__What this task involves__. Nothing but the lines below from the one with "The image size" through the one with "Given: Focus the" should be output, each exactly as given, and no pictures.

^^^^^^^^^^^^^^^^

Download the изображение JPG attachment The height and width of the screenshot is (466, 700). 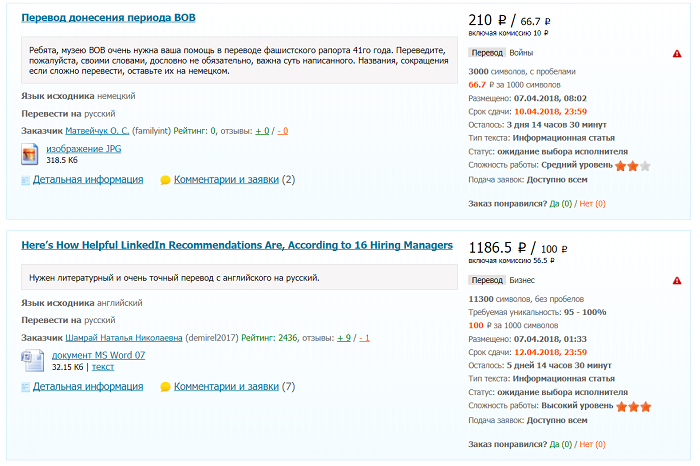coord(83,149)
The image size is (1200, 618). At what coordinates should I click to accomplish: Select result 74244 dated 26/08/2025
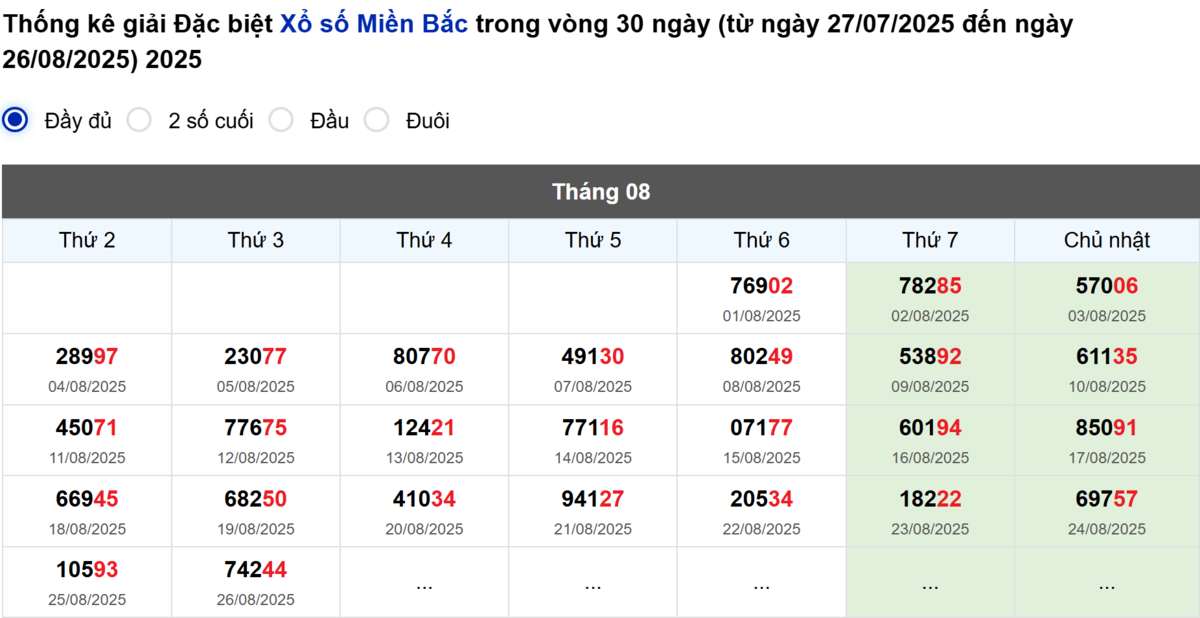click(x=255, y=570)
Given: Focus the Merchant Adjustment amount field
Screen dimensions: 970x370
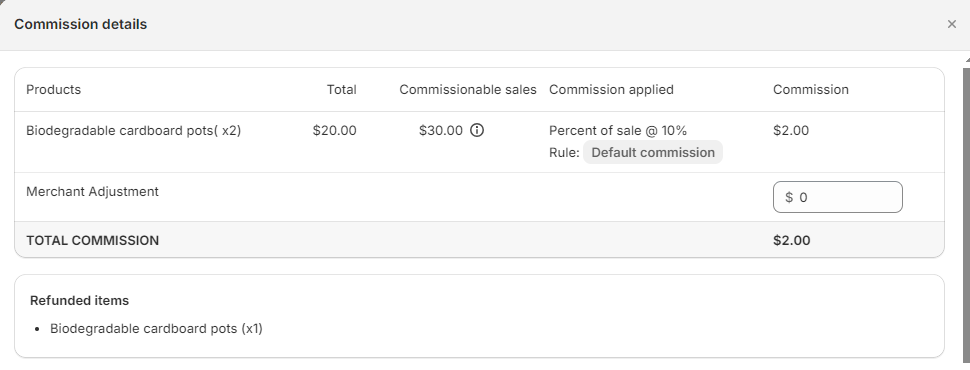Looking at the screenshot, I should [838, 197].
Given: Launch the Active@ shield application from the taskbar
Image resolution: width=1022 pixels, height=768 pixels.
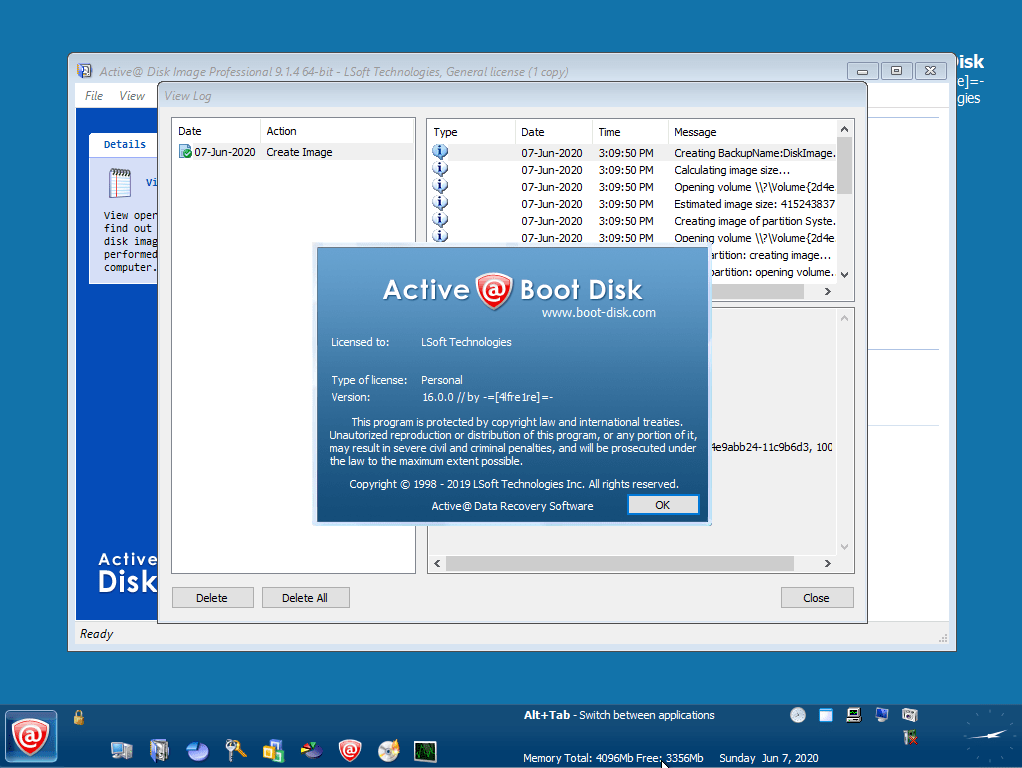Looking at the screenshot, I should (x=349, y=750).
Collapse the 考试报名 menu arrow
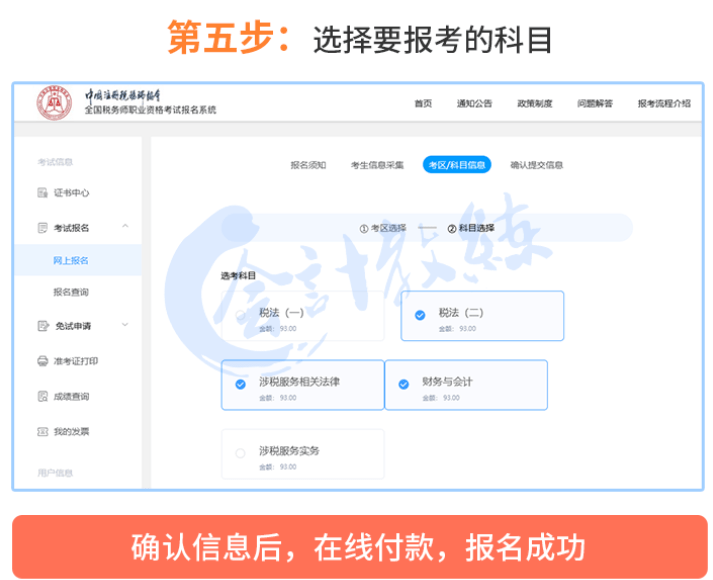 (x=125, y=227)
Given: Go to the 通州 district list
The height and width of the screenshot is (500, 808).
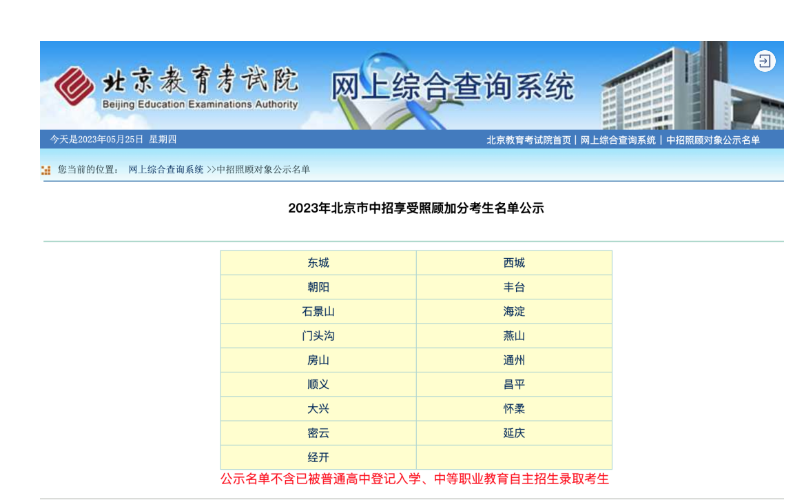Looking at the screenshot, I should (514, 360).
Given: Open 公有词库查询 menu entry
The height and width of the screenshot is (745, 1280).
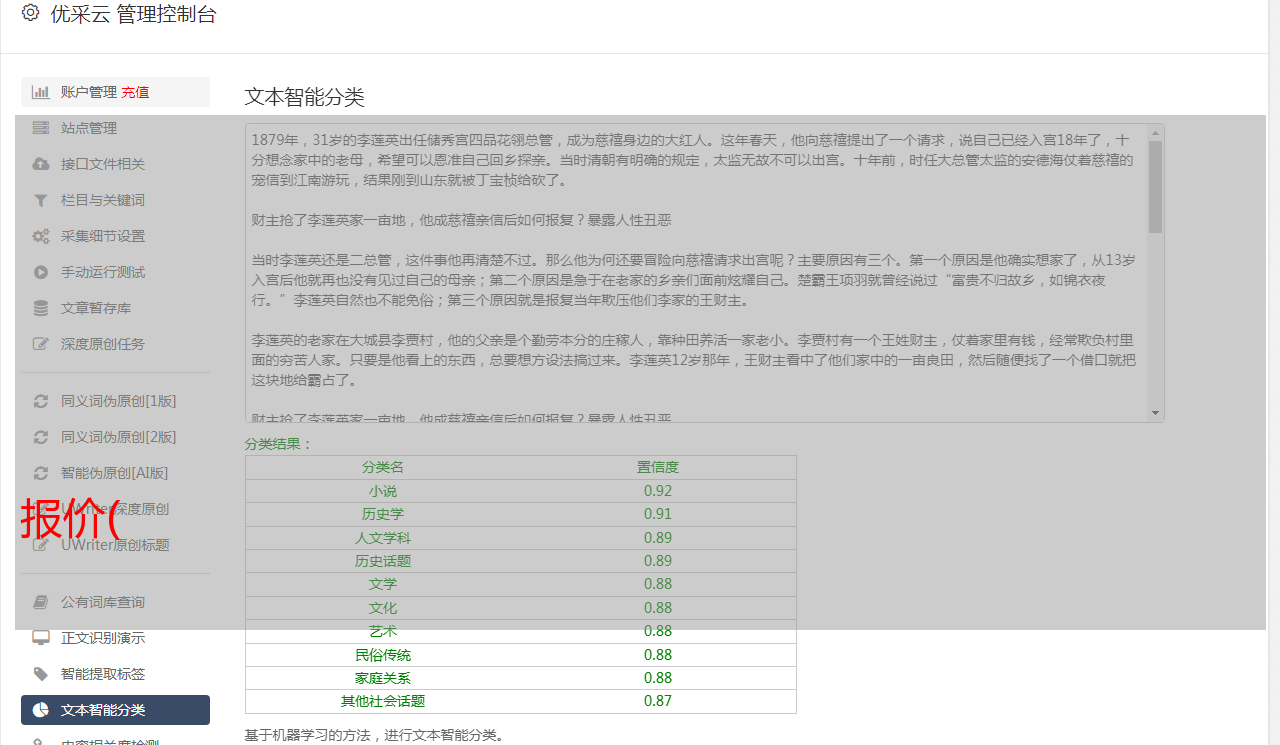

^^^^^^^^^^^^^^^^

__Result for this exercise__.
The image size is (1200, 618). At what coordinates should I click to accomplish: Select result 74244 dated 26/08/2025
click(x=255, y=570)
Given: Focus the Merchant Adjustment amount field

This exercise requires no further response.